-- Material for this exercise start --
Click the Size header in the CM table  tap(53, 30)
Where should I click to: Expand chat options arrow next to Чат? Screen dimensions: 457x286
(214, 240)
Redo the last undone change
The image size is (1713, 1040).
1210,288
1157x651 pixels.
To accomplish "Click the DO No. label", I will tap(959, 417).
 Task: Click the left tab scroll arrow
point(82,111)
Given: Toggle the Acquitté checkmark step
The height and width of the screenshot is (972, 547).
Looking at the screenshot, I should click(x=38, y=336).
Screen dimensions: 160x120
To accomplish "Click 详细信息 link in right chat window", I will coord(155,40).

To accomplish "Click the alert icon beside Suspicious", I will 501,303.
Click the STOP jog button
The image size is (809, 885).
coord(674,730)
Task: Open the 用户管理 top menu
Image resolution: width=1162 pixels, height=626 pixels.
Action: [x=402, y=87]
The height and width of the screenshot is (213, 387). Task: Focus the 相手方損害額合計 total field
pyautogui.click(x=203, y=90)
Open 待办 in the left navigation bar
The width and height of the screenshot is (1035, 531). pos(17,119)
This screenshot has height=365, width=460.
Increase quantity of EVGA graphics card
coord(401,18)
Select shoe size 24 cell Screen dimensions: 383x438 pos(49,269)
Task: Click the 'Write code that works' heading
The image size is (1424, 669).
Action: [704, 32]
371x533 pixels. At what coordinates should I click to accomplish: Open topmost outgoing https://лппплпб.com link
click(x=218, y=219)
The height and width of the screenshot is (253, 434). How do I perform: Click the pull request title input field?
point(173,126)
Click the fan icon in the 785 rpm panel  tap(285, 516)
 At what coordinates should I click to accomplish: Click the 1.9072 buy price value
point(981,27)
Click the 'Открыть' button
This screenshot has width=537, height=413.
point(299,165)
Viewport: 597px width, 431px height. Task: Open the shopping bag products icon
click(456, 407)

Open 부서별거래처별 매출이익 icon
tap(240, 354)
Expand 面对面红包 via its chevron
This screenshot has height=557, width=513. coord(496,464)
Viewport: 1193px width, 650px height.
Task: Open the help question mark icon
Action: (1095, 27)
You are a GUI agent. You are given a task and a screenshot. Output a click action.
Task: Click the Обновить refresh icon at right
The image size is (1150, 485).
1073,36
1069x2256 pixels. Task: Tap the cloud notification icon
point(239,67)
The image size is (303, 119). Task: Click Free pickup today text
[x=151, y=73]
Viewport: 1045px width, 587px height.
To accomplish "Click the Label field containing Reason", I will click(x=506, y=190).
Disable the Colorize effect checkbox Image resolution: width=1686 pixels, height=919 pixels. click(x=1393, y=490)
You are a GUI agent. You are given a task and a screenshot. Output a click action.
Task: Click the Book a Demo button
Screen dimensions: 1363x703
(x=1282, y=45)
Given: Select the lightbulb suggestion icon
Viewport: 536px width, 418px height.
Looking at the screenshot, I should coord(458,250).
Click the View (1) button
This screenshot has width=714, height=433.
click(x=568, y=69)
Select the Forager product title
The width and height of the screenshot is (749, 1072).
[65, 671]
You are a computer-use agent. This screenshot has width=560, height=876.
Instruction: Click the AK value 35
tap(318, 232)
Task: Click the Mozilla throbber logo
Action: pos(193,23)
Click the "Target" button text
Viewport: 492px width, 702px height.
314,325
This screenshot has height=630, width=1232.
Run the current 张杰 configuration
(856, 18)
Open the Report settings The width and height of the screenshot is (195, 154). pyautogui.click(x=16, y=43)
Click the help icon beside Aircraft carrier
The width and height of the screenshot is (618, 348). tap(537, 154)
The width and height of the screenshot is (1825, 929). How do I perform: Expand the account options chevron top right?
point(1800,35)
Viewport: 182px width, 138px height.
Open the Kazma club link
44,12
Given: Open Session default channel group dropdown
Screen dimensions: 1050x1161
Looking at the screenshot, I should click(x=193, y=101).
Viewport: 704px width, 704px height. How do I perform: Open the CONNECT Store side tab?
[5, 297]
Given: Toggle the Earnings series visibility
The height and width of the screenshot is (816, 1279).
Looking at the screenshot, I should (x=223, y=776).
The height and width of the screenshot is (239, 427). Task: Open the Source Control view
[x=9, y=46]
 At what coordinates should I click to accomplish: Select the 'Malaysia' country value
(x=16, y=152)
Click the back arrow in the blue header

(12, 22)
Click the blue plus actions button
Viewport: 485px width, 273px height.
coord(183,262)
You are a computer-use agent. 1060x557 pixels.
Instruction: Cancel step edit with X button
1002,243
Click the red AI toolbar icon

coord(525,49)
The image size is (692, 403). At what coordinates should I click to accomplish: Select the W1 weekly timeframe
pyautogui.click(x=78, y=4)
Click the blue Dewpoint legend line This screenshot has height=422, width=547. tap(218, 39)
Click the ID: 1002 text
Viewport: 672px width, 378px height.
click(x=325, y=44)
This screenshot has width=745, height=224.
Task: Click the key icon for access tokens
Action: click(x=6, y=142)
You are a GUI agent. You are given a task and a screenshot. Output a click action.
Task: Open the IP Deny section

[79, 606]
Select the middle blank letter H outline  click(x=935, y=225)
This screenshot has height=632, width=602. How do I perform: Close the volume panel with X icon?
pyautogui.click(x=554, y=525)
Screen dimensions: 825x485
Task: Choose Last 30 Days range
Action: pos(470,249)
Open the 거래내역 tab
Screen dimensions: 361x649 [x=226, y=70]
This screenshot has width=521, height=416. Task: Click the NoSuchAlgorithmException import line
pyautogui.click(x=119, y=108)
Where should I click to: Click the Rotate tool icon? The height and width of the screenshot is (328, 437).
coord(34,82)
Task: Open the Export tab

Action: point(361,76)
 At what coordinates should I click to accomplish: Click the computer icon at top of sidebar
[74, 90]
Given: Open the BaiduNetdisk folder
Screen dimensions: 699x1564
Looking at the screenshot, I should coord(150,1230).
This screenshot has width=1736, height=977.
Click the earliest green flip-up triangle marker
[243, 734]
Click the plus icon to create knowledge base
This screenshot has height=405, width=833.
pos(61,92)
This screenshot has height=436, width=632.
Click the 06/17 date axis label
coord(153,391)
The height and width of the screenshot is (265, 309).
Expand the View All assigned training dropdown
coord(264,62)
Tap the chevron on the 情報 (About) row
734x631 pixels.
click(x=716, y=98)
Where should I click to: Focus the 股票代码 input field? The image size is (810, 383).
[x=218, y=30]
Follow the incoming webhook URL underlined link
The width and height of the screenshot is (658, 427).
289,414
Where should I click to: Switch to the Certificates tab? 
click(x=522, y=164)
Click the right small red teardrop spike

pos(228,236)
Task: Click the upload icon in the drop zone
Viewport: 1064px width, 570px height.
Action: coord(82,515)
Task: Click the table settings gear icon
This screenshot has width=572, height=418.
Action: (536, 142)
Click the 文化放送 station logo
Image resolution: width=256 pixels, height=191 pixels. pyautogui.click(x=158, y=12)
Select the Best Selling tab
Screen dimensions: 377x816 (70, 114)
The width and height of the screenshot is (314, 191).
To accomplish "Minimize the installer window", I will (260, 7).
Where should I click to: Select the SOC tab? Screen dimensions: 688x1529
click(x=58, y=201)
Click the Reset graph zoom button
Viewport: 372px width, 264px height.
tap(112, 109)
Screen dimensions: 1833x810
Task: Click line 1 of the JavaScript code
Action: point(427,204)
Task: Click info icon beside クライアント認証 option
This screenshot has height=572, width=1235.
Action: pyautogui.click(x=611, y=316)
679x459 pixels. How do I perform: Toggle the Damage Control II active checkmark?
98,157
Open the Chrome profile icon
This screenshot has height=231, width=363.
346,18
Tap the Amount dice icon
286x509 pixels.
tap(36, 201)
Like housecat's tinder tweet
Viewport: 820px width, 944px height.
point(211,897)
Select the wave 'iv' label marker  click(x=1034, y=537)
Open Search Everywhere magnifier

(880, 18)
-- Material for this exercise end --
§ Written instruction: Collect every line of the data above that contains the string "window", matching case exactly.

§ Final result:
To accomplish "Click 详细信息 link in right chat window", I will coord(155,40).
To accomplish "Minimize the installer window", I will (260, 7).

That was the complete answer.